Our little test framework looks like this now:

const assertEquals = (expected, actual) => {
  if (actual !== expected) {
    throw new Error(`Expected: ${expected}, actual: ${actual}\n`);
  }
};

const test = (name, testCode) => {
  try {
    testCode();
    console.log(`PASSED: ${name}`);
  } catch (error) {
    console.log(`FAILED: ${name}`);
    console.log(error.message);
  }
};

It turns out that the task of identifying which assertion caused the test to fail is much easier than putting a name on the failed test. We can simply print error.stack instead of error.message, and get the call stack at the point the error was thrown:

const test = (name, testCode) => {
  try {
    testCode();
    console.log(`PASSED: ${name}`);
  } catch (error) {
    console.log(`FAILED: ${name}`);
    console.log(error.stack);
  }
};

Now our test output looks like this:

PASSED: convert inches to millimeters
FAILED: convert kilograms to pounds
Error: Expected: 22.2, actual: 20

    at assertEquals (~/foo.js:3:11)
    at ~/foo.js:31:3

This is all the information we need. It is arguably too much information. I’ve already manually truncated the stack trace, but we still have two line numbers – 3 and 31 – and we only care about line 31 (line 3 is the throw new Error() line from inside the assertEquals() function).

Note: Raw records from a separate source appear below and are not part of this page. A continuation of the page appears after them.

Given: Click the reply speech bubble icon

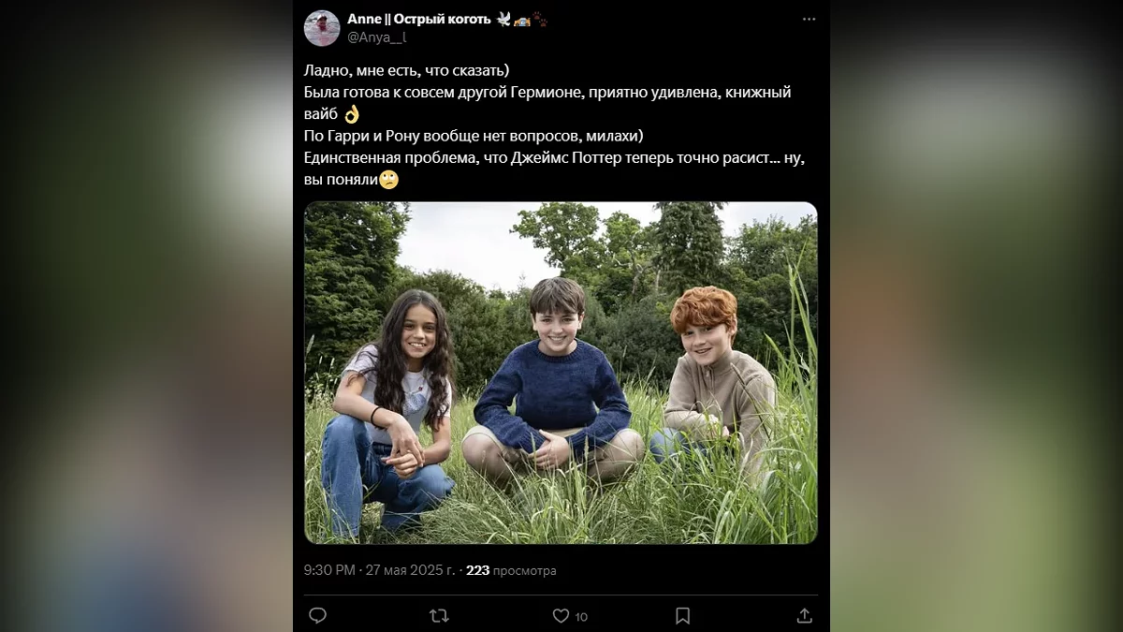Looking at the screenshot, I should 317,615.
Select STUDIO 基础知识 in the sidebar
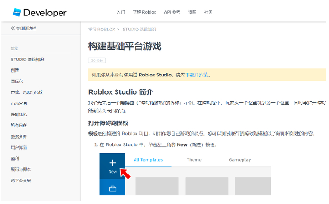Viewport: 329px width, 204px height. point(27,60)
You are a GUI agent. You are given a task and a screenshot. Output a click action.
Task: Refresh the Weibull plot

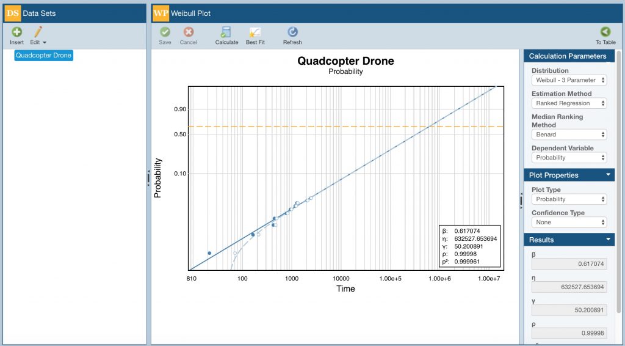(292, 32)
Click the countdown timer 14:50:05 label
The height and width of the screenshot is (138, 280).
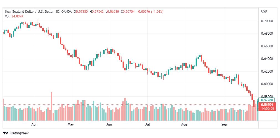click(267, 109)
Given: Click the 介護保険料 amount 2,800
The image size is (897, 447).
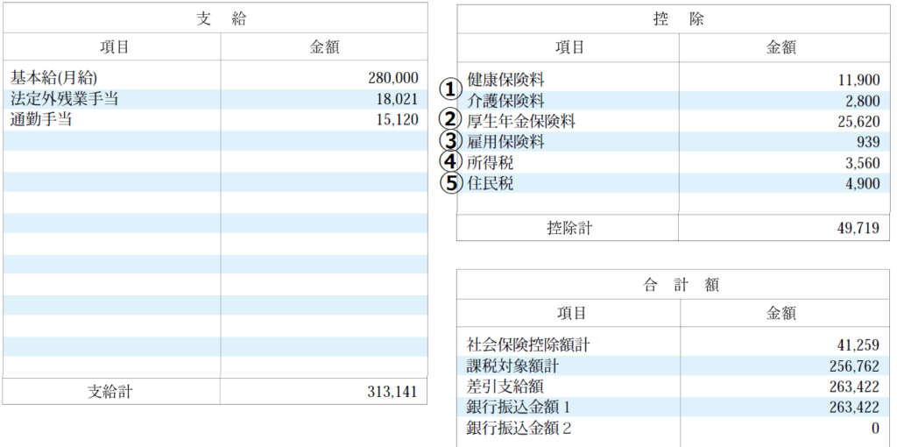Looking at the screenshot, I should click(x=859, y=101).
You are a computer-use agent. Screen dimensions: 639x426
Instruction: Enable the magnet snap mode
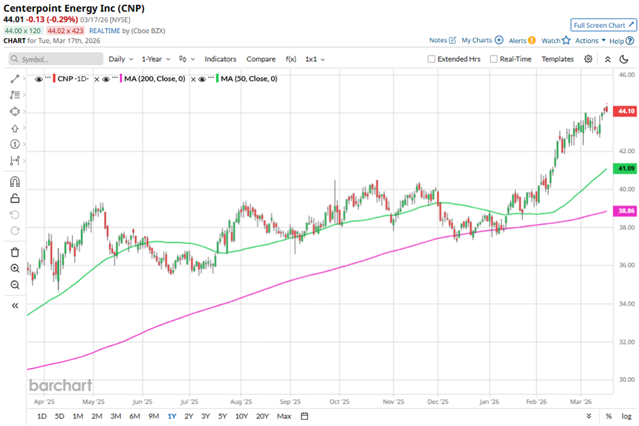click(15, 181)
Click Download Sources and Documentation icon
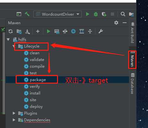Image resolution: width=148 pixels, height=128 pixels. [x=28, y=32]
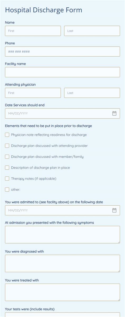The width and height of the screenshot is (125, 317).
Task: Click the Name Last input field
Action: 92,31
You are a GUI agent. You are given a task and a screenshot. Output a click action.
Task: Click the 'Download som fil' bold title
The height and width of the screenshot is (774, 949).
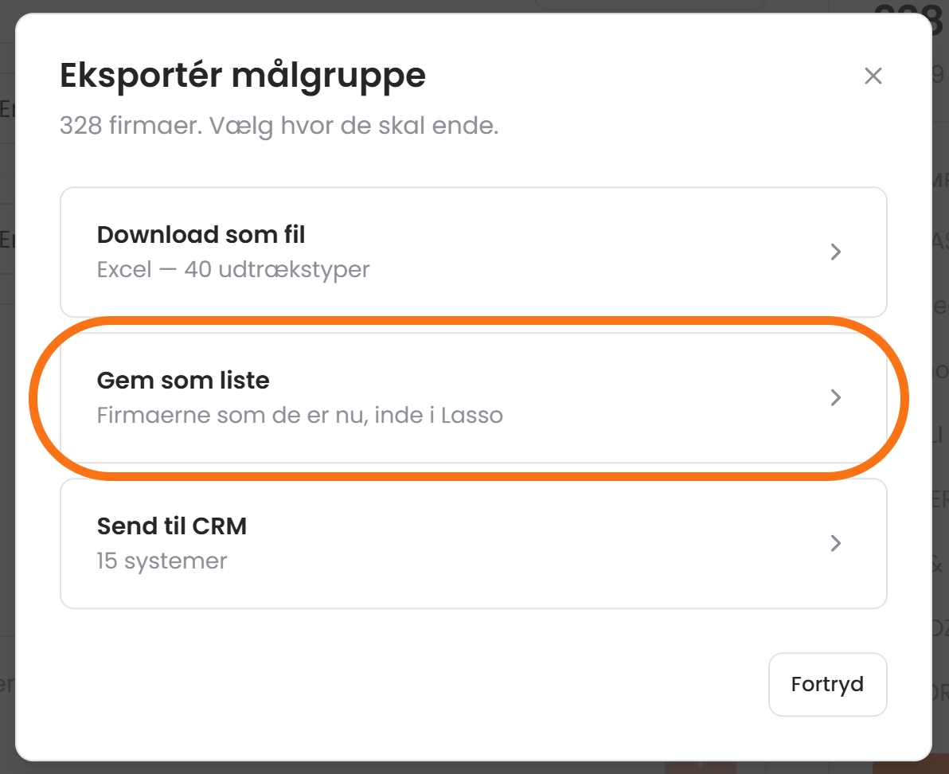click(201, 235)
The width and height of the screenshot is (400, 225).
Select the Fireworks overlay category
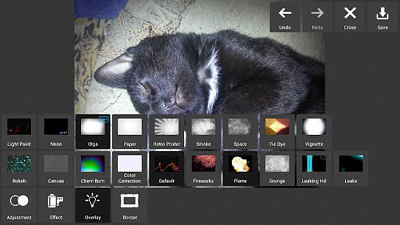[x=204, y=169]
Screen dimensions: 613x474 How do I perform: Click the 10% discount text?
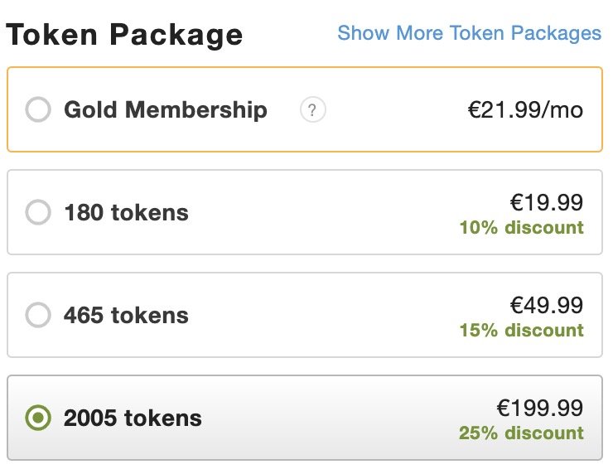click(x=522, y=228)
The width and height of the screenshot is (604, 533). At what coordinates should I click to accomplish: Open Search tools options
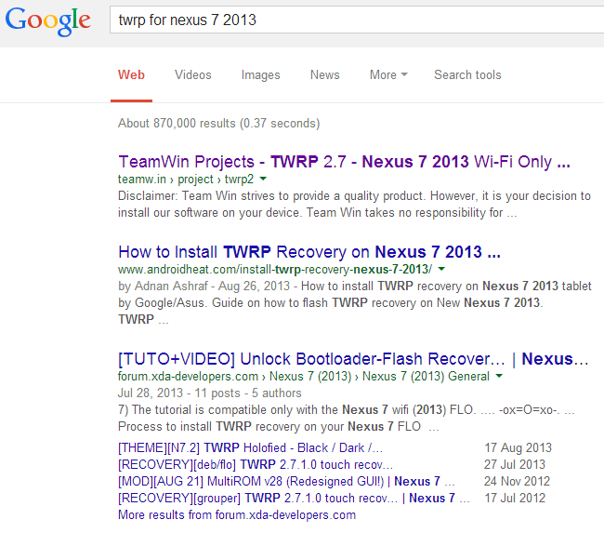466,75
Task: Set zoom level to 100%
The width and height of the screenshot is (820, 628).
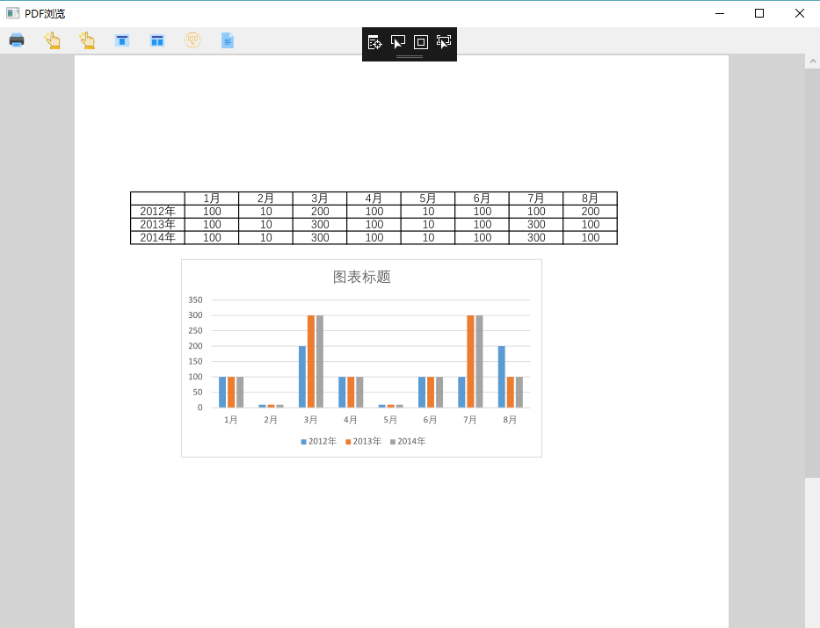Action: (x=192, y=40)
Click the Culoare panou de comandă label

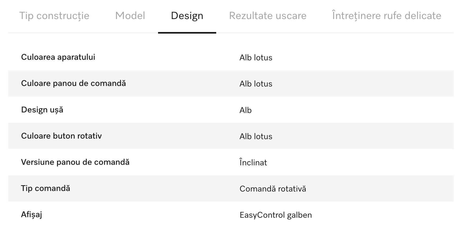pos(73,83)
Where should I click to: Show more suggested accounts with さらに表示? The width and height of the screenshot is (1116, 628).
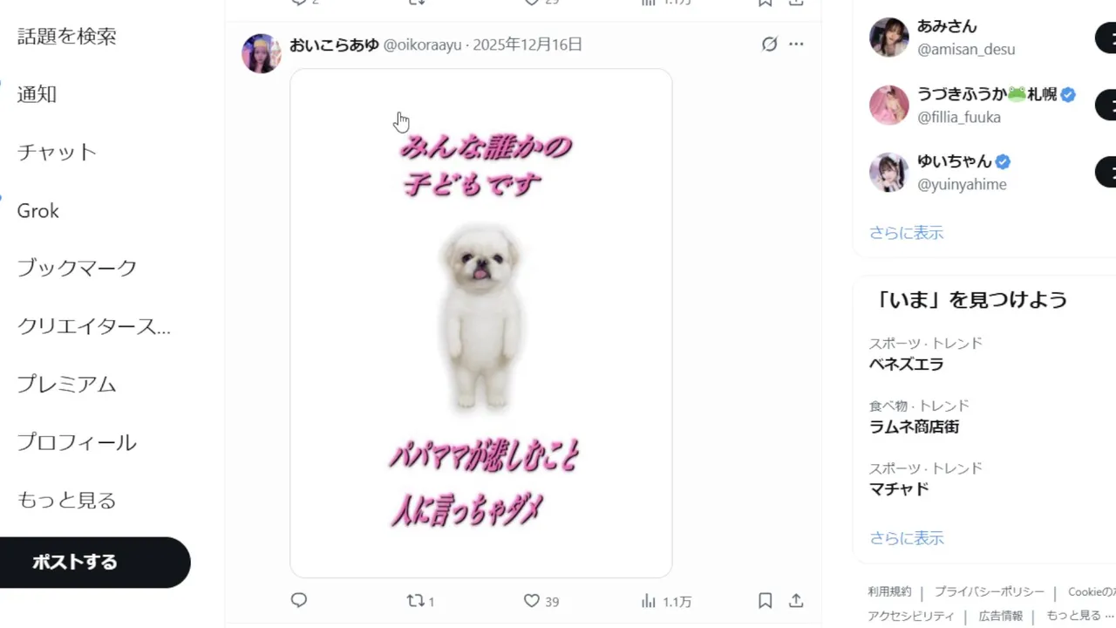(x=906, y=233)
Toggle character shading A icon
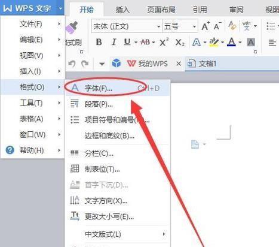The height and width of the screenshot is (247, 279). coord(251,42)
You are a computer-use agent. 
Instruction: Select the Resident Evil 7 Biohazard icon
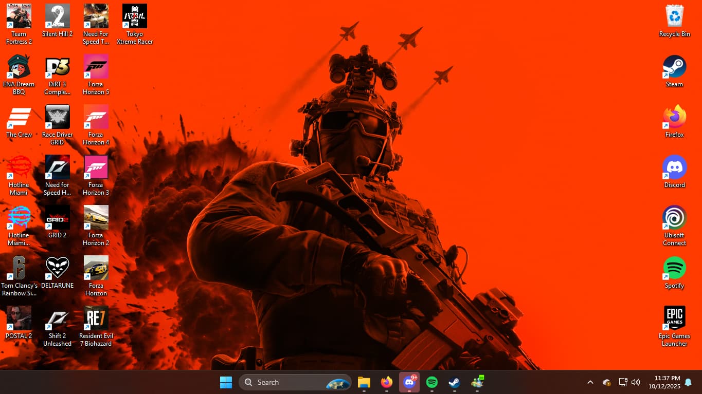click(96, 318)
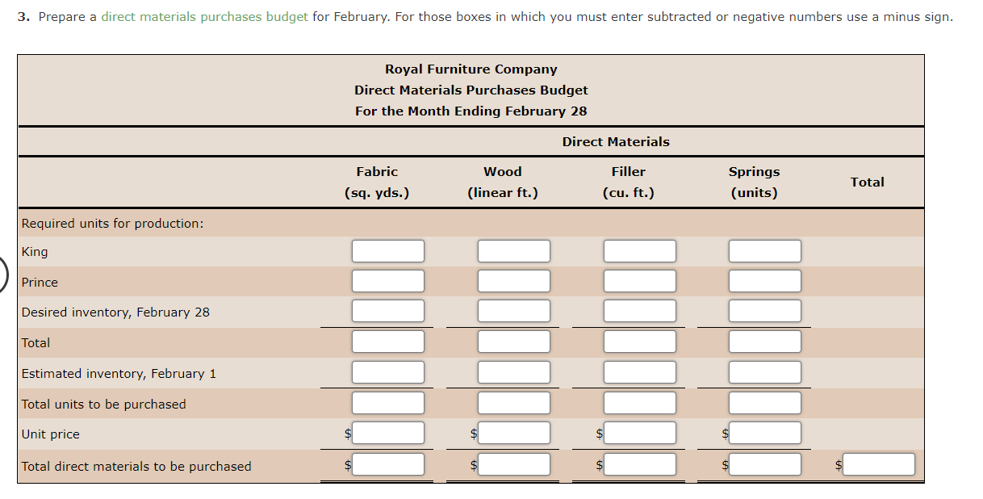Select the Estimated inventory Filler input box
This screenshot has height=499, width=983.
point(639,371)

Still, the refinement of the minimum viable test framework is an exercise that I will leave to the reader.

Minimum Viable Test Framework: Next Steps

This is a good time to revisit the information that we care about when getting fast feedback from tests:

We’ve made a lot of progress here in identifying which tests failed and how. This test framework still doesn’t tell us how many tests ran, passed or failed, but I think for most developers, that’s a challenge that’s approachable enough that I won’t cover it here.

If you wanted to extend this test framework, there are a lot of things you could do next. You might want to distinguish AssertionErrors from other types of runtime errors. You might want to time how long the tests take to run. You might want to have the ability to group tests into test suites, and to run only specified test suites. You might want to create lifecycle methods that run at the start and end of each test or test suite. You might want implement mocking or stubbing.

Regardless, I think you’ll agree that two of the biggest workhorses of any test framework are the test() and assertEquals() functions, or their equivalents in the framework of your choice. Hopefully, this post has given you some insight into the inner workings of test frameworks, and a deeper appreciation for how the best test frameworks seamlessly tighten the feedback loop in software development.